_WHAT THIS TASK INVOLVES_: Determine the number of lines in the following entries that hold the word "will". Give only that number.

[Records from a collection]
++++++++++
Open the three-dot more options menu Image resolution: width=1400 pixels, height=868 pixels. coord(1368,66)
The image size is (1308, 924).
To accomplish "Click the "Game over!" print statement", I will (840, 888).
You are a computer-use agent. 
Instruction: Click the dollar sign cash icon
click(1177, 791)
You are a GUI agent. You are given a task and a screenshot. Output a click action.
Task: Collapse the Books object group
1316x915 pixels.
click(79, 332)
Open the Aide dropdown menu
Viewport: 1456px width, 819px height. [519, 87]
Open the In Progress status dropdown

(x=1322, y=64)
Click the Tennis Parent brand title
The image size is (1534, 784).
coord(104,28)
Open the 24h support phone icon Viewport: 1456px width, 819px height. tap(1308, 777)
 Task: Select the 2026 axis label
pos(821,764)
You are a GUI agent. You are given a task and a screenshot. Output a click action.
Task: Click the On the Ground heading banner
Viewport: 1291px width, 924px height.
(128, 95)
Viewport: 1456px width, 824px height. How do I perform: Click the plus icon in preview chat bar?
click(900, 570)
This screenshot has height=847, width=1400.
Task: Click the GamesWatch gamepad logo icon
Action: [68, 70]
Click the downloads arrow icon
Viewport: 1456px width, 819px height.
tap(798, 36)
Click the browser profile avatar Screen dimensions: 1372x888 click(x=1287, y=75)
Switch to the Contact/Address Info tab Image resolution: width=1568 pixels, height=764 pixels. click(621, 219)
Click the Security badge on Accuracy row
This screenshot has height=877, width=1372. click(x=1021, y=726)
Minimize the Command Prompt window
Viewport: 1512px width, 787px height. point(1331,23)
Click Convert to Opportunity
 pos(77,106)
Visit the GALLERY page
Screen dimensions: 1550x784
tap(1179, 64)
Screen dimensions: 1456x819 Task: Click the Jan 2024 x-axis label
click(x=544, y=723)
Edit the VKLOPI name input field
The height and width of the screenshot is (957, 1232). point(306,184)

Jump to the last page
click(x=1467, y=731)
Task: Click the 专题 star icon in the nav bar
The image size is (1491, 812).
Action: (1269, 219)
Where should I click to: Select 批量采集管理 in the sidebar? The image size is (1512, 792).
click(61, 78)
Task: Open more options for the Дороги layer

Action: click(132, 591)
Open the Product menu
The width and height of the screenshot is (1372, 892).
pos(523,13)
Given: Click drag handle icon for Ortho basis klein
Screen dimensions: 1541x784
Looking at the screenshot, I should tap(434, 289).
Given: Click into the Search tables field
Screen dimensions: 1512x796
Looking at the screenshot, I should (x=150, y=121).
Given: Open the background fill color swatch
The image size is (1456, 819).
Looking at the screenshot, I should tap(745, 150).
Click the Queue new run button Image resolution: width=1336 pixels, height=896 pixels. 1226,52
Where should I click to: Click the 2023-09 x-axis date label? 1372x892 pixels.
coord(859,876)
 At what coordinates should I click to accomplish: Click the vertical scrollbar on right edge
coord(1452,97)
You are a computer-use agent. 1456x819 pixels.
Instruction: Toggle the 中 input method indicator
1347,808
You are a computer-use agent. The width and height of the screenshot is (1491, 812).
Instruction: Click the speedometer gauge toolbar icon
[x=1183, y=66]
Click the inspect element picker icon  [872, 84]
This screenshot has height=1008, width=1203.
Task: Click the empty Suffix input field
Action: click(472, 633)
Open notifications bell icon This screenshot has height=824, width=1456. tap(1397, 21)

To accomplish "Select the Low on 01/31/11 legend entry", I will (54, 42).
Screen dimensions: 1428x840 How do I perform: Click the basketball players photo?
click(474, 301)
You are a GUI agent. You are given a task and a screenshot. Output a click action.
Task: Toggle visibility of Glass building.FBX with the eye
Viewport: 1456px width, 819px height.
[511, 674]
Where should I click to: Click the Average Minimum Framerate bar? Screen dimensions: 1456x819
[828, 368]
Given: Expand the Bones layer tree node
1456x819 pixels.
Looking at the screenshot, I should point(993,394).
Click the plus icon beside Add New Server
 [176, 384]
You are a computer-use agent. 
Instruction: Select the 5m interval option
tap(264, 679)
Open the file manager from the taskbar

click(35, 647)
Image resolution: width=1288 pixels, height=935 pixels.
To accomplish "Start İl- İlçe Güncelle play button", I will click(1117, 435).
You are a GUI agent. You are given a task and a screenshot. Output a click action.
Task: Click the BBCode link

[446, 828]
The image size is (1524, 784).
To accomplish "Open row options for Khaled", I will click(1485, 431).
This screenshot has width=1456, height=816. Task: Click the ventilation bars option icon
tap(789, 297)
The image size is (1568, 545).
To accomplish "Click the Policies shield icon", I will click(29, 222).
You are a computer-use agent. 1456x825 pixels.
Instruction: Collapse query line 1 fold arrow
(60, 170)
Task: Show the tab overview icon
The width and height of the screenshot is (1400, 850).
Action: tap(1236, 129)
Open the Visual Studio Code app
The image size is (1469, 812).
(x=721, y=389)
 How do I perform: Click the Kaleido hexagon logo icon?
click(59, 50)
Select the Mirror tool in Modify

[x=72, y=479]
++++++++++
_WRITTEN ANSWER_: 5